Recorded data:

::::::::::

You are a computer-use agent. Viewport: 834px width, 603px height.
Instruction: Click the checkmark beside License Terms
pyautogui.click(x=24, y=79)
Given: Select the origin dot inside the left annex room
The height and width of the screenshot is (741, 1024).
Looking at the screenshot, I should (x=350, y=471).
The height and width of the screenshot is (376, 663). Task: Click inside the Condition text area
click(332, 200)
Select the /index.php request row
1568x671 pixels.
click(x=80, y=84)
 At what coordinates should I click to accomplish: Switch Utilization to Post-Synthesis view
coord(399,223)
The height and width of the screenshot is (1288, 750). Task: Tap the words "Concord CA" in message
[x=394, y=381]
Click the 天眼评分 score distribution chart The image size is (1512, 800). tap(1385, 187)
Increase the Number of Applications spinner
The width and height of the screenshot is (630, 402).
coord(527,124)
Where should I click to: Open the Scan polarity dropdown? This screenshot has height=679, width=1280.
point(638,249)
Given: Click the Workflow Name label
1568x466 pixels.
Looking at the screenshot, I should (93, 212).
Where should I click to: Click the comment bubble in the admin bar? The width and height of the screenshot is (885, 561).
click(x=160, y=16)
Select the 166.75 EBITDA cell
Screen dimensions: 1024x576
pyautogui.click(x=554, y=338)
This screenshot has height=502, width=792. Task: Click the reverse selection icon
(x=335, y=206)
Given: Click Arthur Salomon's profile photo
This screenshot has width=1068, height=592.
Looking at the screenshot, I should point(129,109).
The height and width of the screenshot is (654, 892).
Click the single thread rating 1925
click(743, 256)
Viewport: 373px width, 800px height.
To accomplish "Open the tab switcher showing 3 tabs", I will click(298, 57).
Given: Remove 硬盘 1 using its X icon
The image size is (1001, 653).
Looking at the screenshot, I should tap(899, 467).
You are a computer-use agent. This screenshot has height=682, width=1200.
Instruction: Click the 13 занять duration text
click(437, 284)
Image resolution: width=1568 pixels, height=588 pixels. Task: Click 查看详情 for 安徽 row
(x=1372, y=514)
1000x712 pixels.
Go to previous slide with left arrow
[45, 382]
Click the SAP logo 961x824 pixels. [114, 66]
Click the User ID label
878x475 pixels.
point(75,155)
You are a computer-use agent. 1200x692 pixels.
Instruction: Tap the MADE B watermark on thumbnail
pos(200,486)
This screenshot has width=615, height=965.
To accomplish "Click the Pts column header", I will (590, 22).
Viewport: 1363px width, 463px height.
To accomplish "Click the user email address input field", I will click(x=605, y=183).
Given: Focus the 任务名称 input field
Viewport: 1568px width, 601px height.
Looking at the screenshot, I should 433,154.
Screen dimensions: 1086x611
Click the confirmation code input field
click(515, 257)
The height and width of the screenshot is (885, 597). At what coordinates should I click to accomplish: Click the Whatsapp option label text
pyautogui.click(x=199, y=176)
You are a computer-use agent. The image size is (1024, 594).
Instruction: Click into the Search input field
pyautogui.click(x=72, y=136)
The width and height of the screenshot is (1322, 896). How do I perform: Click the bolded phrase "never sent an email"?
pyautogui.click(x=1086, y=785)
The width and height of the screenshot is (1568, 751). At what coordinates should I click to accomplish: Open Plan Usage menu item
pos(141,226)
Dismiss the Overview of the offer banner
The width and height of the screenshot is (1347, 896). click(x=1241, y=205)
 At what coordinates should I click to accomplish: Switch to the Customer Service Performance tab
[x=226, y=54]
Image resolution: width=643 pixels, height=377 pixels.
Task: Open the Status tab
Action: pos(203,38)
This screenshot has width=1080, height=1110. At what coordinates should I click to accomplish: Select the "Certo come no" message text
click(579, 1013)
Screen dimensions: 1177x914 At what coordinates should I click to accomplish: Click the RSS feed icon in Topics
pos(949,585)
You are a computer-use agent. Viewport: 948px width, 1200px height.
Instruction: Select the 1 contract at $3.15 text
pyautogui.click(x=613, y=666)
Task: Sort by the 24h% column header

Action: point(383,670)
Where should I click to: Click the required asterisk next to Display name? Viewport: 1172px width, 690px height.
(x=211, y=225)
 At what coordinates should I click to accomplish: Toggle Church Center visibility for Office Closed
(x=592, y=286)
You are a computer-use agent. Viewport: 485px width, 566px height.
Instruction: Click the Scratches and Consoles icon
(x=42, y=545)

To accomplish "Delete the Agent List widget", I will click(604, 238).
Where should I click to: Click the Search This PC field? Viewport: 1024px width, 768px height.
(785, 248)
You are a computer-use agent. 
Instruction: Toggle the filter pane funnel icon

::::::::::

*WHAT YOU HAVE TO DO*:
Scan the records above. Return every line with "Given" in it.

*RESPONSE*:
Given: Select the origin dot inside the left annex room
Given: Click the Workflow Name label
Given: Click Arthur Salomon's profile photo
Given: Remove 硬盘 1 using its X icon
Given: Focus the 任务名称 input field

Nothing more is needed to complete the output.